Microsoft Excel 2016 software (Microsoft Corp., Redmond, WA, USA) was used for data management, and the IBM SPSS Statistics software package (version 25; IBM, Armonk, NY, USA) was used for statistical analysis. The statistical analysis was conducted as published before [15]: We used Welch tests for comparisons of scores. Visualization, ventilation, handling, and combined scores were tested for noninferiority of single use bronchoscopy compared with conventional bronchoscopy. Noninferiority was considered established if the upper limit of the 95% confidence interval (CI) of the difference between the scores of the single use bronchoscopy group of the respective outcome variable did not surpass the mean of the score of the bronchoscopy group by 20% or more (lower scores indicate better performance). The 95% CIs of the mean of the scores were calculated as mean plus and minus the respective value of the t-distribution multiplied by the standard error of the mean calculated as the standard deviation divided by the square root of the sample size. We used linear mixed models with post hoc pairwise comparisons of estimated marginal means for hemodynamic and respiratory variables. In the mixed model analyses, fixed effects of the treatment groups, time points and group × time point, and random intercepts for patients were assumed, employing a variance component covariance matrix. Two-tailed p values < 0.05 were regarded as statistically significant.
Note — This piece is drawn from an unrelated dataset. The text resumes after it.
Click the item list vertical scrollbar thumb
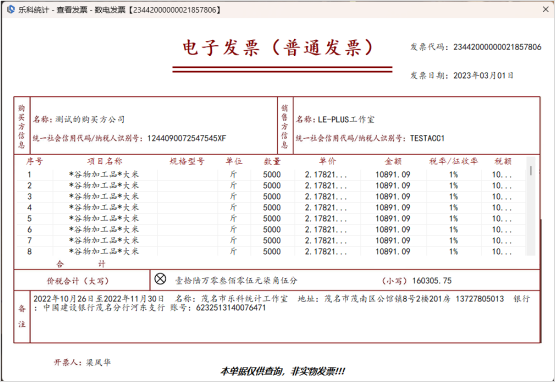The image size is (556, 383). click(531, 171)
Between May 15 and November 1, 2019, a total of 46 patients receiving PDT for prolonged mechanical ventilation were randomized to either the SUB or the CONV group in a 1:1 ratio (see Fig. 1). Patients’ baseline characteristics are shown in Table 2.

Consolidated Standards of Reporting Trials (CONSORT) diagram

Full size image

All patients had a Cormack and Lehane score of 1 or 2. The mean procedure duration from skin incision to insertion of the tracheal cannula was 10 ± 6 min (mean ± standard deviation) in both groups (p = 0.767). The tubes’ inner diameters were similar in both groups (SUB: 7.7 ± 0.4 mm vs. CONV: 7.8 ± 0.3 mm, p = 0.699) and the cross-sectional areas remaining for ventilation during intervention were SUB: 28 ± 5 mm² and CONV: 29 ± 4 mm², p = 0.361.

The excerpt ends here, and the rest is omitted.